In recent weeks, Egyptian headlines have been dominated by breathless coverage of the landmark parliamentary elections and the military’s violent crackdown on protesters. With the media spotlight firmly riveted on the breweing political confrontation between Egypt’s embattled military leaders and political forces hungry for a power transfer to civilians, a less visible but equally urgent economic crisis is festering beneath the surface.
With an unemployment rate of 11.8 percent, a gaping budget deficit of around $134 billion dollars, and a 24 percent decrease in tourist arrivals this year, Egypt’s economic forecast looks stormy with a chance of meltdown. Michael Singh warns that Egypt may be headed for "the dreaded combination known as stagflation," and Danya Greenfield predicts that Egypt could exhaust its Central Bank reserves within months.

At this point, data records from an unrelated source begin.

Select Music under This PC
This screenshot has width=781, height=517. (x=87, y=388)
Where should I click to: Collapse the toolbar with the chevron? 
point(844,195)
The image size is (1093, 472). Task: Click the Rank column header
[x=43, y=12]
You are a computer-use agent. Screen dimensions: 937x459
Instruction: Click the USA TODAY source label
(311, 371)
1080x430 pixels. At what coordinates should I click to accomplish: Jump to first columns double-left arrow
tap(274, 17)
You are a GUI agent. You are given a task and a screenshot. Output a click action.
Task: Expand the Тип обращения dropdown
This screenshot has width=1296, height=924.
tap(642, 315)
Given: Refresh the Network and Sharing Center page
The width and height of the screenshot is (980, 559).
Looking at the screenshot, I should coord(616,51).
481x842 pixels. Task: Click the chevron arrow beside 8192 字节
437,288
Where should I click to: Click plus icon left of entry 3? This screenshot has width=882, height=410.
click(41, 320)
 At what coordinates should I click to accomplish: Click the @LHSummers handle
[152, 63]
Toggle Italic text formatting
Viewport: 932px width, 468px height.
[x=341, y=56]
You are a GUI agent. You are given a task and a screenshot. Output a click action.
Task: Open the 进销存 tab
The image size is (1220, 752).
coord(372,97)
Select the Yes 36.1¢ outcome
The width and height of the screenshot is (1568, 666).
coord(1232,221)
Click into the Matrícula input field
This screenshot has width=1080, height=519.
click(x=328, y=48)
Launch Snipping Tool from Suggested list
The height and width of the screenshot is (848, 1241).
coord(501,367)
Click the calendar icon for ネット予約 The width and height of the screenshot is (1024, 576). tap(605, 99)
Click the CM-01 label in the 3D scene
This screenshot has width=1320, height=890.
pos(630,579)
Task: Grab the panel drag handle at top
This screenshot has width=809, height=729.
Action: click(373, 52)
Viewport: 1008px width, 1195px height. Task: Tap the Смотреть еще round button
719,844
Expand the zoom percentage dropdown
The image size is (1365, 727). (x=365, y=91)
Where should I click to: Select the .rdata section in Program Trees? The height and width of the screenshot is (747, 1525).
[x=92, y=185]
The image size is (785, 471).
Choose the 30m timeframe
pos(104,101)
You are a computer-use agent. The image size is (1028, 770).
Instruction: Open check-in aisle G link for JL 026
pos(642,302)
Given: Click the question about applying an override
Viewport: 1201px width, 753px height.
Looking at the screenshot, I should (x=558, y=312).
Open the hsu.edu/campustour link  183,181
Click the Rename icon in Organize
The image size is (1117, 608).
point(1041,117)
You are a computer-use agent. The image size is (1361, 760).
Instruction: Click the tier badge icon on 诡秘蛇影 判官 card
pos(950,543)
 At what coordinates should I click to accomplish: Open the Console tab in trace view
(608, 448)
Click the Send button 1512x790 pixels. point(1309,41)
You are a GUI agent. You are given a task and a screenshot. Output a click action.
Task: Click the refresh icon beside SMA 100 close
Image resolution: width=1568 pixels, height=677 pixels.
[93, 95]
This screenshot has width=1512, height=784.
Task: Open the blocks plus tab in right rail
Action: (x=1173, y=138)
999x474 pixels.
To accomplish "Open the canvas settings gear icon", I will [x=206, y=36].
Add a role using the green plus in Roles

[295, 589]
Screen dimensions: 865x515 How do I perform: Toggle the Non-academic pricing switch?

What’s worse, Egypt’s complementary political and economic crises are mutually reinforcing. As Singh argues, "The rise in prices and unemployment, combined with the economic slowdown, will only serve to deepen Egypt’s already massive poverty and concomitant socioeconomic discontent, which will fuel further instability at a fragile political moment."
Egypt’s interim government is finally waking up to the severity of the crisis, but taking all the wrong steps to fix it. Rather than accept offers of external assistance, Egyptian officials are stubbornly insisting on financing the deficit with domestic borrowing and panicked spending cuts. On December 20, Egypt’s Finance Ministry hastily announced a series of new austerity measures, including the elimination of fuel subsidies for energy-intensive industries, a maximum wage for government employees, and a freeze on construction of federal buildings, aim to reduce Egypt’s LE 134 billion budget eficit by LE 20 billion. Finance Minister Momtaz al-Said said that officials will also have to forgo some professional perks and luxuries: "We’ll stop buying expensive cars," he promised.